CogIMon fact sheet can be downloaded from here.
PROJECT SUMMARY:
Compliant control in humans is exploited in a variety of sophisticated skills. These include solitary actions such as soft catching, sliding, pushing large objects as well as joint actions performed in teams such as mainpulation of large scale objects or mutual adaptation through phyiscal coupling for learning, in walking or in execution of joint tasks. We refer to this advanced ability of organizing versatile motion under varying contact and impedance as cognitive compliant interaction in motion. The CogIMon project aims at a step-change in human-robot interaction toward the systemic integration of robust, dependable interaction capabilities for teams of humans and compliant robots, in particular the compliant humanoid COMAN. We focus on interaction that requires active and adaptive regulation of motion and behavior of both the human(s) and the robot(s) and involves whole-body variable impedance actuation, adaptability, prediction, and flexibility. This goal shall be achieved through sophisticated real-world robot demonstrations of interactive compliant soft catching and throwing, interaction with COMANS under changing contact and team constellation, and in model-driven fully engineering multi-arm handling shared by Kuka LWR robots and humans working along.
Key advancements towords this goal are targeted in mechatronics and whole-body motion control, in model-driven software engineering, in estimating and predicting motion for kinematic motion tracking data, in devising force and impedance primitives and architectures for respective technology combinations.
Impact:
The CogIMon project aims at high impact in society.
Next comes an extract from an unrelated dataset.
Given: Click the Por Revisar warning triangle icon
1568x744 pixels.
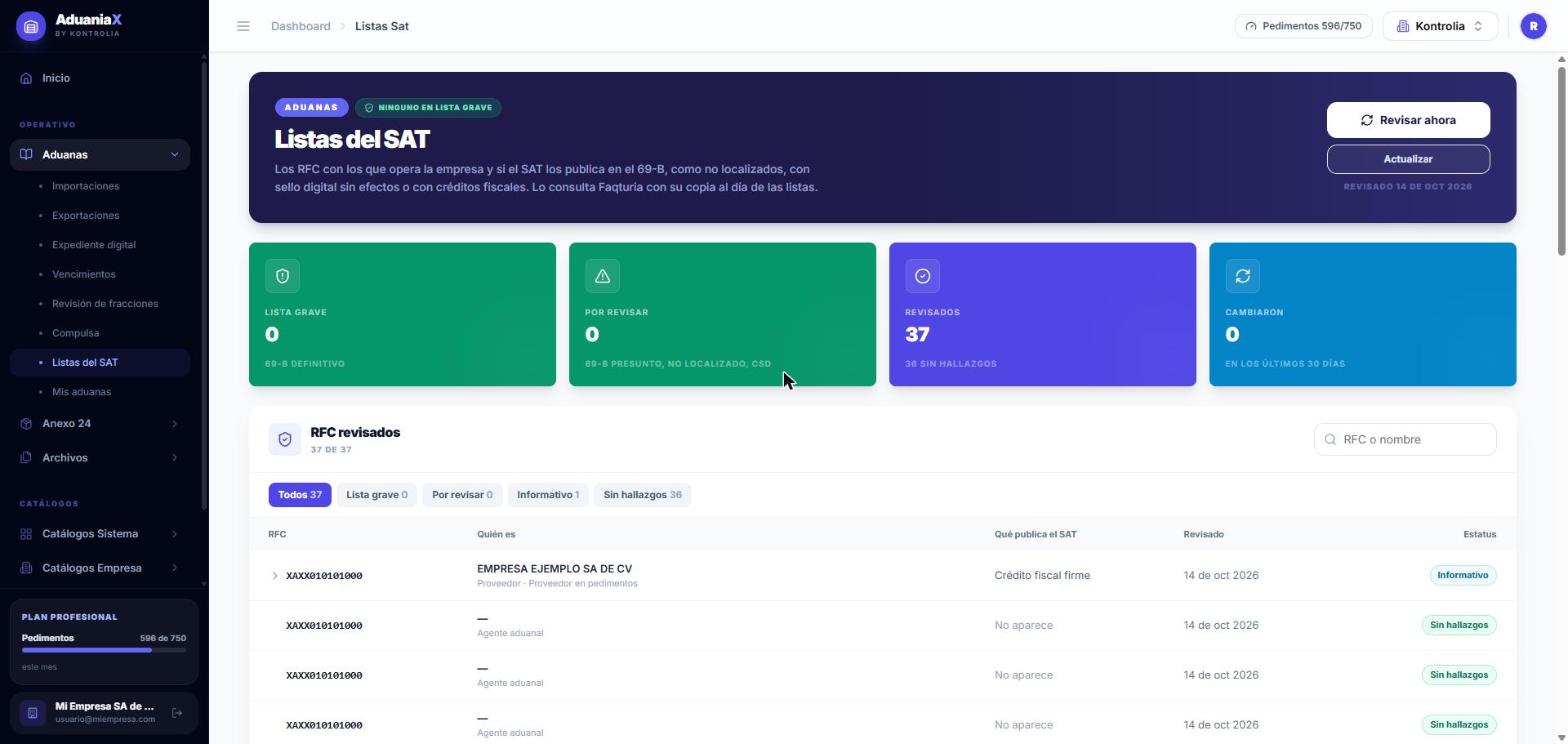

Human motions, robotics, software development and learning are the main scientific areas. CogIMon aims at changing the way robots interact with humans by introducing more flexible, compliant, learning and user friendly robots.
Advanced actuators (TREE) were developed and tested during CogIMon and promoted in important events. TREE fact sheet can be downloaded from here.
The project fosters dissemination activities in the following areas:
- Peer-reviewed publications are made available on the publication page of the CogIMon website.
- Dissemination events as keynote talks, conference talks, media events and others are announced in the news section or via Twitter.
- The CogIMon project commits to a number of public deliverables that are periodically published online on the deliverable page.
- The project commits to the publication of source code and data.
- Images and dissemination videos are made available on the project website.